WHY IS IT WORTH AUTOMATING YOUR TRADING STRATEGY?
Before jumping right to the burning question, let’s cover a few basics first.
Given that you are here, chances are the words trading automation is a familiar phrase to you, but just in case this it is not, let’s look at what it means first.
WHAT IS TRADING AUTOMATION?
Trading automation
Trading algorithms
Quantitative trading
Strategy automation
All of these phrases in most cases refer to the same phenomenon – software that is executing trading decisions based on a certain set of rules.
To simplify, it is your trading plan converted to a computer understandable language, based on which the computer can decide when to take trades, when to get out of them, how to balance your portfolios, how to manage risk, etc. basically do everything that you would do.
A traders part in trading automation is only providing a rule-set that would tell the program when certain trading actions should be taken. After that, the trader can just watch the software perform his/her actions.
WHAT ARE THE BENEFITS OF TRADING AUTOMATION?
More free time
Lets just get this one out of the way, because this is the absolute obvious one, and probably the least important one in the grand scheme of things.
Automating your trading will free up all the time you would normally spend trading… because the software will do it for you… obviously. Imagine this as an employee that you pay once and it works for you forever. Not only that it follows exactly what you tell it, exactly the way you tell it to. Good deal, huh?
Elimination of the Human Factor
Now we are getting to the more interesting and more beneficial aspects of trading automation. Fully automating your trading will enable you to completely eliminate the Human Factor from your trading.
You may think to yourself, well whats so good about that? Lets explore this.
In a world of amateur traders, trading is perceived as something that benefits the ego more than something that benefits you financially. It is viewed that a trader himself calls the shots because he has a secret formula or an amazing sense of the market or simply is a genius, and as a consequence he makes money doing that.
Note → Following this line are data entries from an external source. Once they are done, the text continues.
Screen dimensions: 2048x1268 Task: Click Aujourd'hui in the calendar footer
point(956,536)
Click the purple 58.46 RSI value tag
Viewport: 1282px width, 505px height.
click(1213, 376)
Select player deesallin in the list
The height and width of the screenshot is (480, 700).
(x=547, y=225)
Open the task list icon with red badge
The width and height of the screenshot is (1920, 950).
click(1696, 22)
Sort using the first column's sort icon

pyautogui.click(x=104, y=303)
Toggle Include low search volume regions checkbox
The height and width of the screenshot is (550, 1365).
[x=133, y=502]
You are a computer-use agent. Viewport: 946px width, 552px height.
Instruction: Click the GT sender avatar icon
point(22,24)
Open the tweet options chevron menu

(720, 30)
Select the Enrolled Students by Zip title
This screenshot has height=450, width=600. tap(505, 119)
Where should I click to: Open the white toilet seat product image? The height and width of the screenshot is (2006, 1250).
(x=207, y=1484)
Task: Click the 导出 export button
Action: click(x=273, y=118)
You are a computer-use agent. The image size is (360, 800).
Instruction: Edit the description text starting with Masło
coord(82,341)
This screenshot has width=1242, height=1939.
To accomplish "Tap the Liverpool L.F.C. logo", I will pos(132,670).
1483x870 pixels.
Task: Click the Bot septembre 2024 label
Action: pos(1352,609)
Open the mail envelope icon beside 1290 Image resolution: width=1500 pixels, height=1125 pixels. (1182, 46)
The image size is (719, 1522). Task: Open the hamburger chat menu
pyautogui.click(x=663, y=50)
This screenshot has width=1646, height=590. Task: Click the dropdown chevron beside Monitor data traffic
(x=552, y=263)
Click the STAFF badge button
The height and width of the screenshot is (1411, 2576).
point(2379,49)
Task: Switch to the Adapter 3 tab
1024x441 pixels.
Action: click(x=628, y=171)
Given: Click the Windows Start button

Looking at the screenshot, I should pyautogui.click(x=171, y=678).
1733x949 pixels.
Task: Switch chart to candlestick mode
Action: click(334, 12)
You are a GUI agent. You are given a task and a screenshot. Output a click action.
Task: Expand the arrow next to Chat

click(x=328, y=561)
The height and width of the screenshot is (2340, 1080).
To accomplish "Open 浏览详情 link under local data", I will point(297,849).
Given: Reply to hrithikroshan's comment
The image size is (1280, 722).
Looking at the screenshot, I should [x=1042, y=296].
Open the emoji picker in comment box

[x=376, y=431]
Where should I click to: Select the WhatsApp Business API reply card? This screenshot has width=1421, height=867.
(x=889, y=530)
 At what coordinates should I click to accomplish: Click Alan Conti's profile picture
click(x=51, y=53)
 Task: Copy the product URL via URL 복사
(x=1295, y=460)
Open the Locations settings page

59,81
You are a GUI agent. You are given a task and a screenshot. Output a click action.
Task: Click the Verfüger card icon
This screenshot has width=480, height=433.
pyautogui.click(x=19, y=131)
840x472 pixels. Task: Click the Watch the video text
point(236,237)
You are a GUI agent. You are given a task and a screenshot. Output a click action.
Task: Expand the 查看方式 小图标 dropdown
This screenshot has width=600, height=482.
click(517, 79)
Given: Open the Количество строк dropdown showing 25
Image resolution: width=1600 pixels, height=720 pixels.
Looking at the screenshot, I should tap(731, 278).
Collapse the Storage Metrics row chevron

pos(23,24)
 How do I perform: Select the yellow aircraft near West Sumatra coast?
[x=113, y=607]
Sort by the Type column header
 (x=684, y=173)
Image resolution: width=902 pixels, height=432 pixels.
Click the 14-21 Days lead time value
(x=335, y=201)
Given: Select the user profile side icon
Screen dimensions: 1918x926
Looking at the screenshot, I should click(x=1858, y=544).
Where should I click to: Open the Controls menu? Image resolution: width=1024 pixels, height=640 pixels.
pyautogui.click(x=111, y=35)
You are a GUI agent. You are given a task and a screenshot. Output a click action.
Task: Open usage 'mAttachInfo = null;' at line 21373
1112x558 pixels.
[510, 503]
This is incredibly rarely the case.
In actuality, trading is a numbers game where a trader has a strategy that alongside his/her risk management logic statistically has an edge over the random coin-flip trading logic. Having this strategy a trader must be incredibly consistent in following it, since it is based on a statistical advantage and ignoring the rules for the slightest will end up skewing the statistical advantage to something that it isn’t (might skew it to the better in some cases).
That being said, lets look at the human nature for a bit. Humans are flawed beings when it comes to managing emotion. And money in our lives often is one of the strongest emotional stimuli. More to that, markets themselves often have a very azartic nature. Both of these things and a bunch more cause trading to require incredible discipline to be able to trade like a robot, ignoring all the emotions caused by the fluctuations in your trading capital, suffocating the gambler instinct sitting dormant within. Sadly enough we rarely have such discipline. And even when we do we are bound to slip up by our nature eventually.
More to that we as humans are limited to the amount of information we can process at a time. This also limits our ability to follow our strategy on large portfolios and work efficiently. Traders may miss curcial entry signals just because of not being able to absorb all that is going on at once. This then introduces outliers to the statistical numbers game that we are playing and causes it to be less scientific and more luck based.
A computer in this realm is the absolute perfect being to make use of then. It is almost not limited in the amount of information it can process at once, it is incredibly fast in making decisions, and it follows rules precisely without any emotion.
That being said, automating your trading will make it a purely statistical money making machine which it should be.
By no means, I am saying that discretional or any other form of trading does not work or is inferior to automated trading. It just takes incredible discipline, very long learning times, capital losses, and a huge drive to eventually develop the feel for the market where you can trade and gain a statistical advantage as a money manager and not as a set-in-stone strategy follower.